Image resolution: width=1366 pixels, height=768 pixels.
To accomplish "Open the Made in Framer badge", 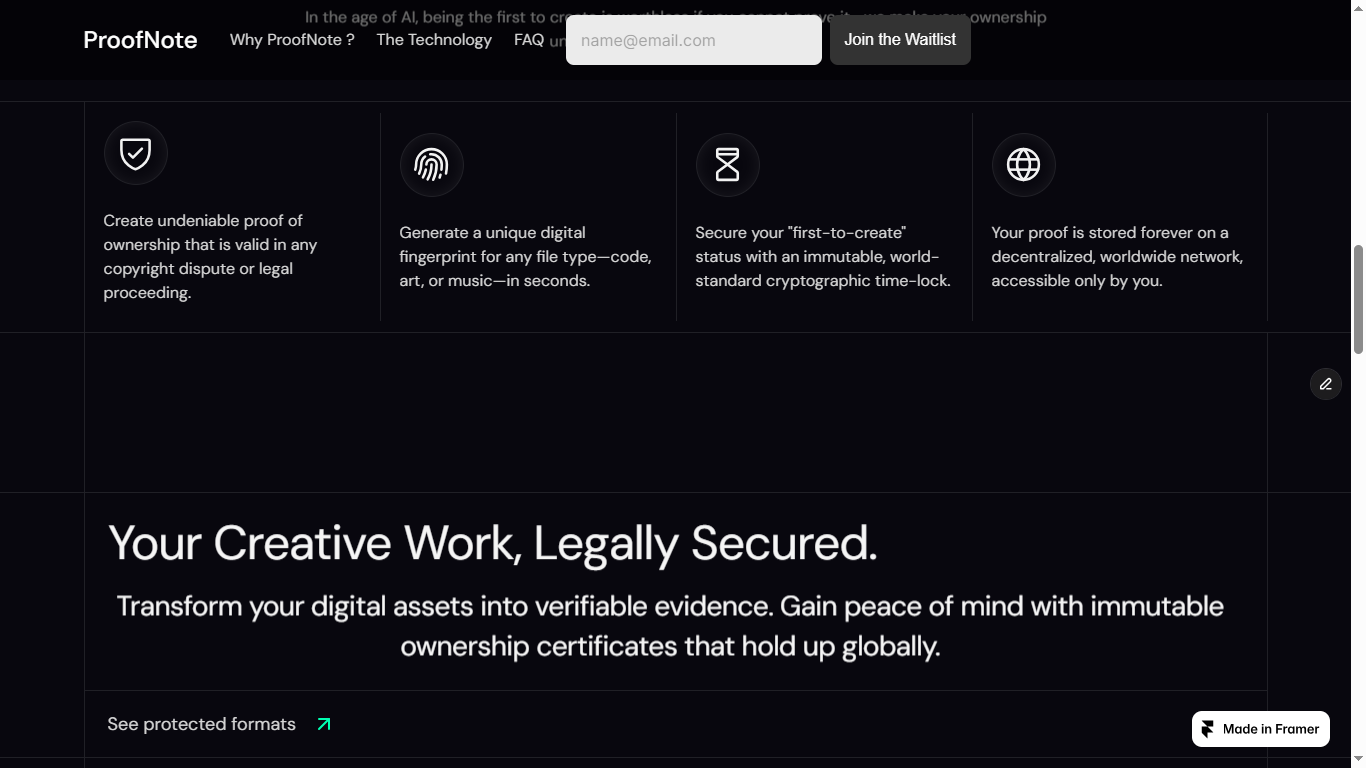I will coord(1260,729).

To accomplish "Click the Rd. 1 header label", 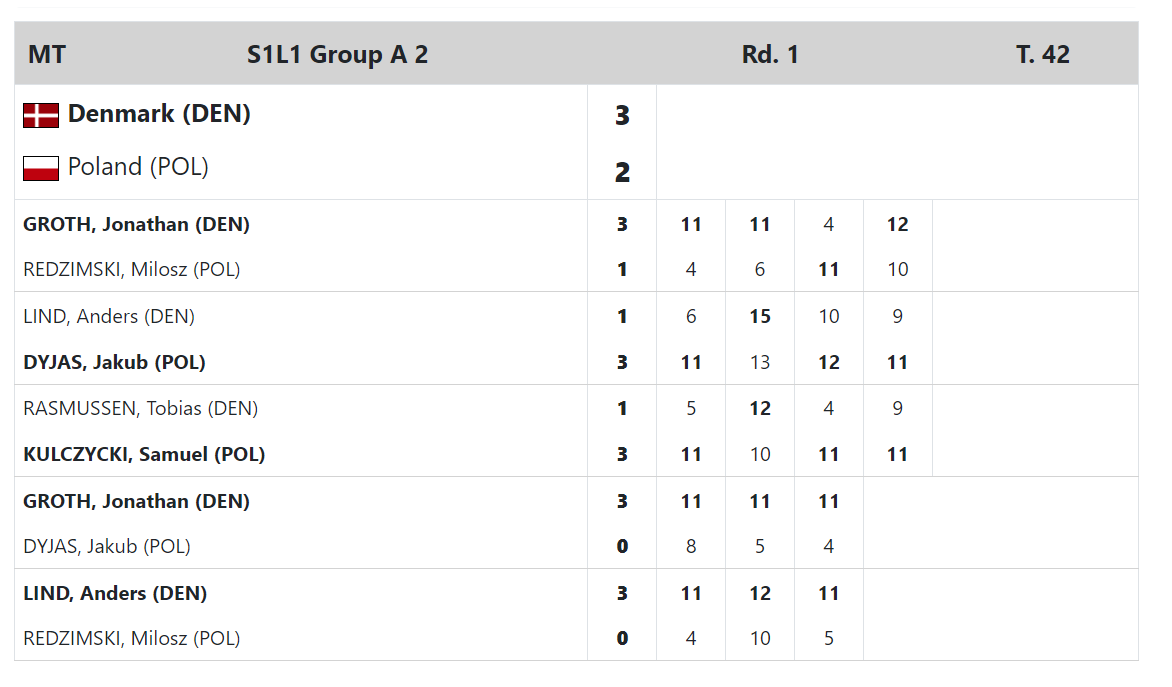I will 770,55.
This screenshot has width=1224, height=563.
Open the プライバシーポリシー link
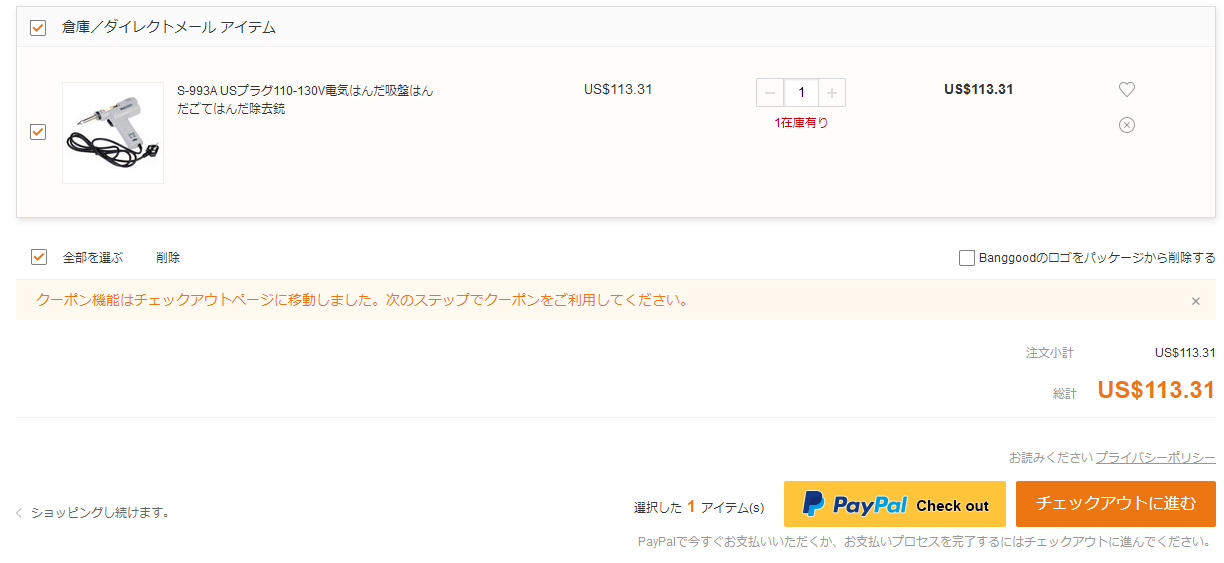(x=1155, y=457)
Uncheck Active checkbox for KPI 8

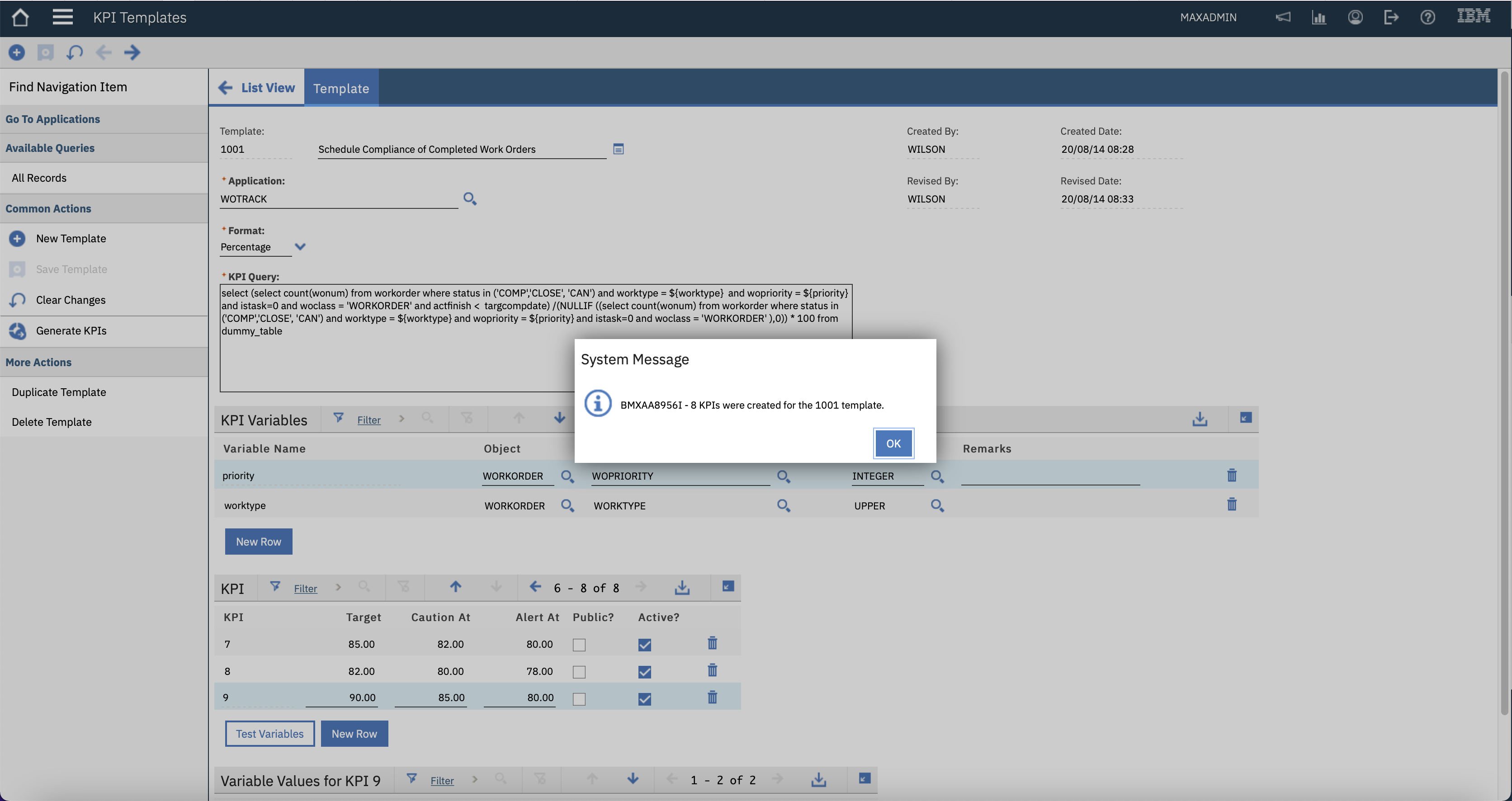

________________________

## Your instructions
Rewrite every line of the entries above, starting with the line containing "This screenshot has width=1224, height=563." and going on through the end of the entries, and add 107 to each number in the coordinates given as answers. Leave the pictures out.

## Task output
This screenshot has width=1224, height=563.
Open the プライバシーポリシー link
(x=1262, y=564)
Uncheck Active checkbox for KPI 8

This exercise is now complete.